By Liew Chin Tong
Today’s media reported a highly charged public spat between MCA Deputy President Wee Ka Siong and MCA Kluang Division Chairman Gan Ping Sieu in which Gan accused the MCA central leadership of deafening silence in the face of the RM2.6 billion scandal involving Prime Minister Najib Razak.
Wee’s lame response was that Gan was not a member of the Cabinet hence he would not know what was said among the ministers there.
The deafening silence of Wee and other MCA federal ministers pales in comparison even to that of Umno Johor leaders, not to mention leaders of the DAP and other opposition parties.
At least the Menteri Besar of Johor Khaled Nordin called for transparency in the investigation of the RM2.6 billion donation scandal and raised concerns about the fallout of the Goods and Services Tax (GST). He also did this publicly, in the presence of Najib.
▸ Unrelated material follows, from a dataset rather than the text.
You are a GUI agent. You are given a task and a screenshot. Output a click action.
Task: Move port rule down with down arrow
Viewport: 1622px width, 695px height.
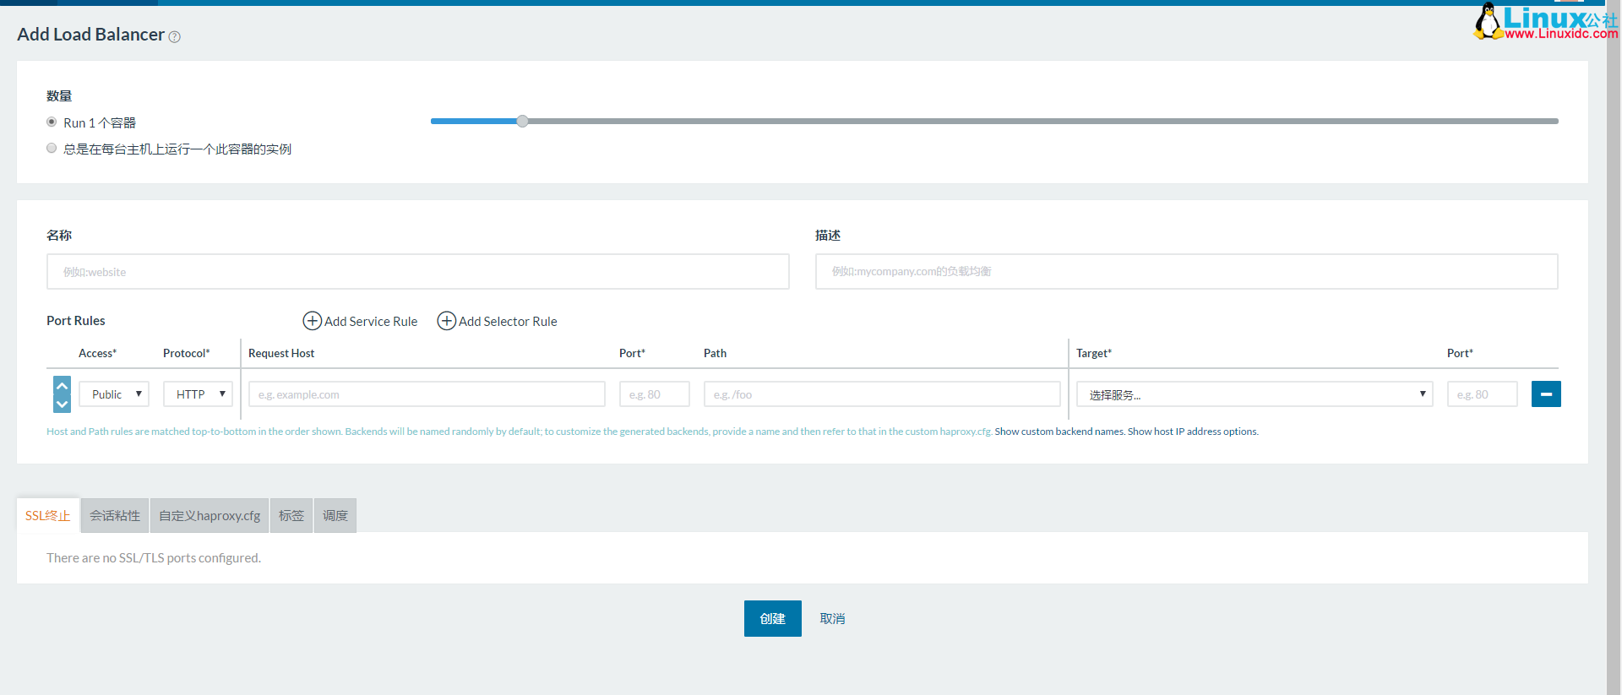pos(62,404)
Other Umno Johor leaders have also spoken up strongly against Najib who is clinging on to his position just by brute power of incumbency while it is becoming increasingly clear that the public is never going to trust him again.
After Najib admitted to having accepted the RM2.6 billion into his private accounts, his days seemed numbered. The only reason why he is still Malaysia’s PM is because the pressure on him to resign is not strong enough as yet.
Najib can be forced to resign via the following ways:
First, the Umno Supreme Council or key leaders from Umno give him the ultimatum for a graceful exit. This route is increasingly unlikely as Najib has sacked those who opposed him from inside and placed a sufficient number of loyalists to defend him from within the inner circle.
Second, all 46 non-Umno Barisan Nasional MPs join the opposition MPs to support a no-confidence vote against Najib. Barisan Nasional has 134 federal MPs of whom 88 are from Umno.
Third, if 20 Umno MPs and 20 non-Umno Barisan Nasional MPs join around 75 opposition MPs from DAP, PKR and Gerakan Harapan Baru (GHB) to back a no-confidence vote against Najib. No one is sure about whether the 10 MPs aligned to Hadi Awang would give Najib a lifeline or not hence they are not counted.
Fourth, the anti-Najib faction in Umno senses that the three above scenarios are not going to happen soon hence the move to realign the powers in the states of Johor, Terengganu, Kedah and Sabah to isolate Najib and build momentum for his eventual demise. Johor is particularly ripe for change as the ground is extremely frustrated with Najib.
Fifth, when all the above fails, the last resort to remove Najib would be a people’s power movement.
The deafening silence of Wee Ka Siong and the MCA central leadership on the ongoing crisis is proof of MCA’s irrelevance in national politics. That MCA leaders can be even less visible than Umno Johor leaders in demanding Najib be held accountable for his multiple scandals just shows that MCA has lost its soul forever.
Liew Chin Tong is MP for Kluang; DAP Political Education Director; and spokesperson for transport and public works.